There’s not much action outside the inner city, so let’s zoom in:

The highest mode shares are in the inner northern suburbs (pockets around 25%) where there has been considerable investment in cycling infrastructure.

Here’s a chart showing the mode shift at SA2 level:

The biggest mode shift was 2.2% in Brunswick West, followed by 2.1% in South Yarra West. However aggregating to SA2 level hides some of the other changes. If you study the detailed map you can see larger mode shifts in more isolated pockets and/or corridors (including a corridor out through Footscray).

Here is the growth in bicycle trips between 2011 and 2016 by home distance from the city centre:

Significant growth was only seen for homes within 10km of the city centre. Here are those new trips mapped:

What about cycling mode shares by workplaces? I’ve gone straight to the inner city so you can see the interesting detail:

The highest workplace mode shares are in the inner northern suburbs, including Parkville (9.1%) and Fitzroy North (8.2%).

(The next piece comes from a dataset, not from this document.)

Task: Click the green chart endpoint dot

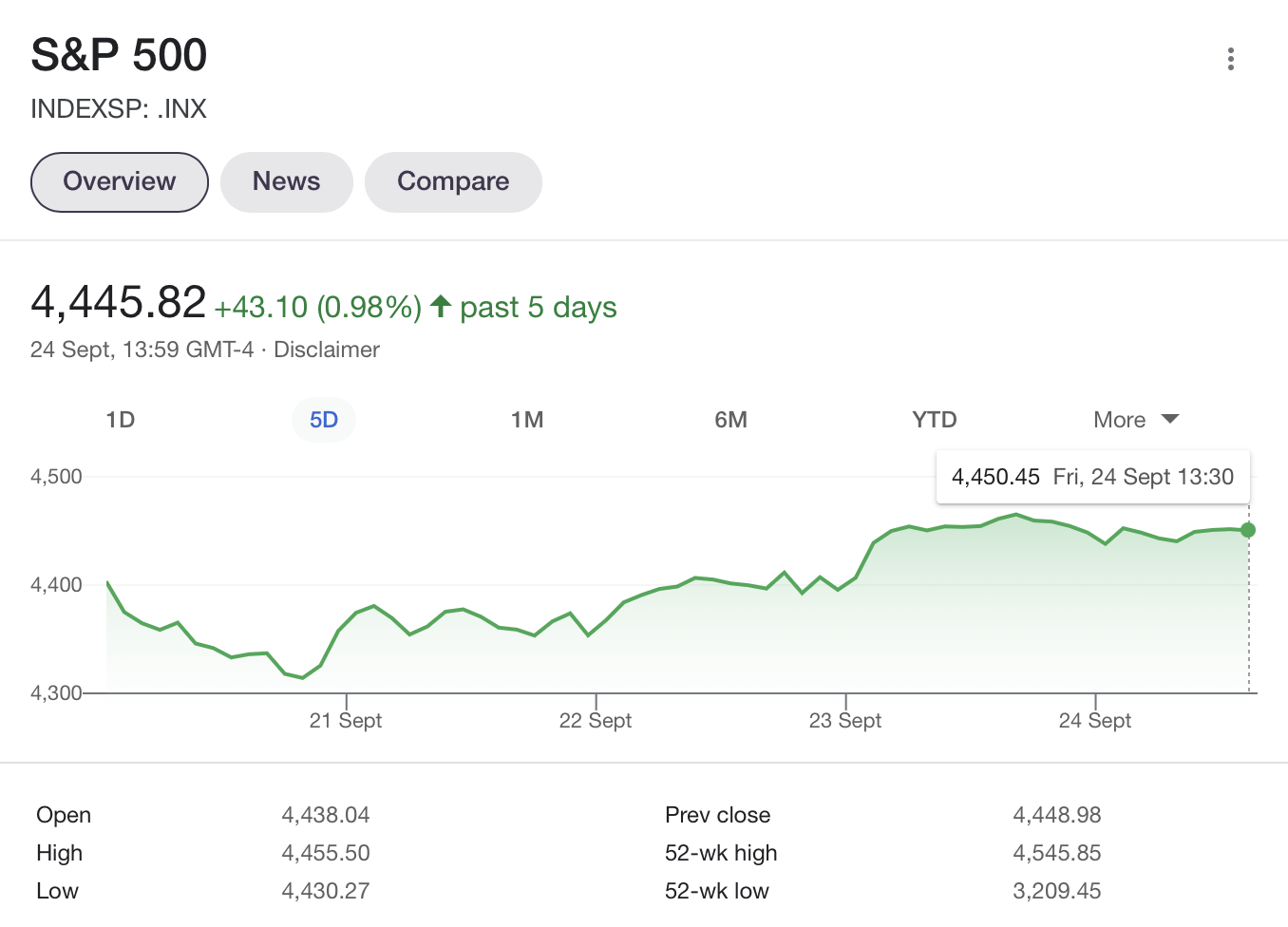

You’ll note the CBD does not have a high cycling mode share (3.8%) compared to the inner northern suburbs. But if you look at the concentration of cycling commuter workplaces, you get quite a different story:

This shows the CBD having the highest concentrations of commuter cycling destinations, although there were also relatively high densities at the Parkville hospitals and the Alfred Hospital. The highest concentration of commuter cyclists in 2016 was a block bound by Lonsdale Street, Exhibition Street, Little Lonsdale Street and Spring Street (it had a mode share of 4.3%).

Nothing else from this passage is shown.